● **Passage given**:
......

You can work around this by pointing a default at your provider, too.
But it is kind of yucky.

On Sat, Jan 07, 2012 at 09:21:35AM +0100, Pete Vickers wrote:
> SOO can be used for loop detection, but only if your bgp peerings don't strip
> extended communities.
> 
> another dirty hack would be to get the peer to aggregate your 'remote'
> prefixes towards you (without as-set) to conceal the ASN. beware that ebgp
> routes are prefered over ibgp by default though - this is a gun & and your
> feet look tempting.
> 
> /Pete
> 
> 
> On 6. jan. 2012, at 22:01, Stuart Henderson <s...@spacehopper.org> wrote:
> 
> > On 2012-01-06, Donald Reichert <silvershadow...@gmx.de> wrote:
> >> Hi list,
> >>
> >> I'd like to replace some Ciscos by OpenBSD machines.

......

● **Data provided**:
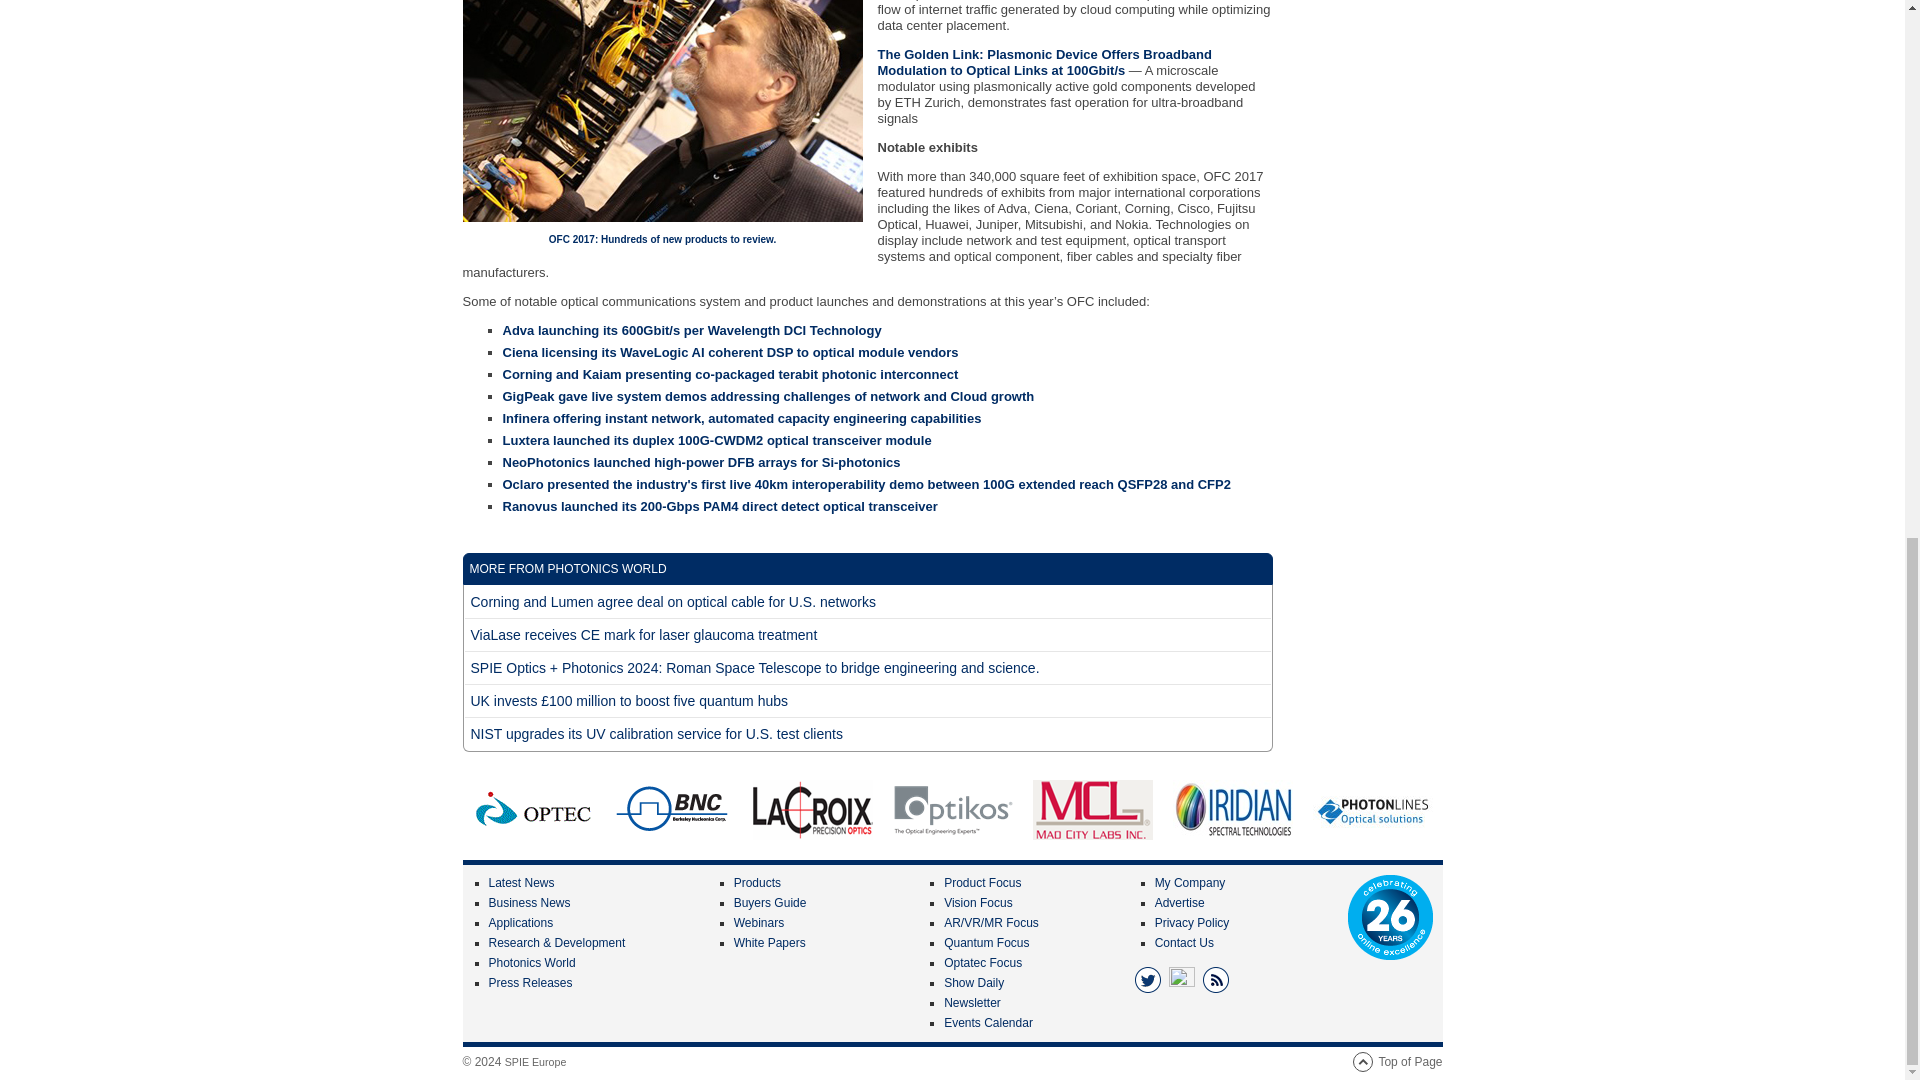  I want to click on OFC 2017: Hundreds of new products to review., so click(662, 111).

......

● **What to work on**:
(1) Reproduce the part of the mailing-list thread that begins at the words "You can work" and ends after the words "feet look tempting.".
(2) Summarize the mailing-list thread in three sentences.

● **Written responses**:
(1)
You can work around this by pointing a default at your provider, too.
But it is kind of yucky.

On Sat, Jan 07, 2012 at 09:21:35AM +0100, Pete Vickers wrote:
> SOO can be used for loop detection, but only if your bgp peerings don't strip
> extended communities.
> 
> another dirty hack would be to get the peer to aggregate your 'remote'
> prefixes towards you (without as-set) to conceal the ASN. beware that ebgp
> routes are prefered over ibgp by default though - this is a gun & and your
> feet look tempting.

(2) The latest reply says a workaround is to point a default at the provider, but calls this kind of yucky. In the quoted message, Pete Vickers says SOO can be used for loop detection only if the BGP peerings don't strip extended communities. Another dirty hack is to get the peer to aggregate the remote prefixes without as-set to conceal the ASN, with the warning that eBGP routes are preferred over iBGP by default, and the thread began with Donald Reichert wanting to replace some Ciscos with OpenBSD machines.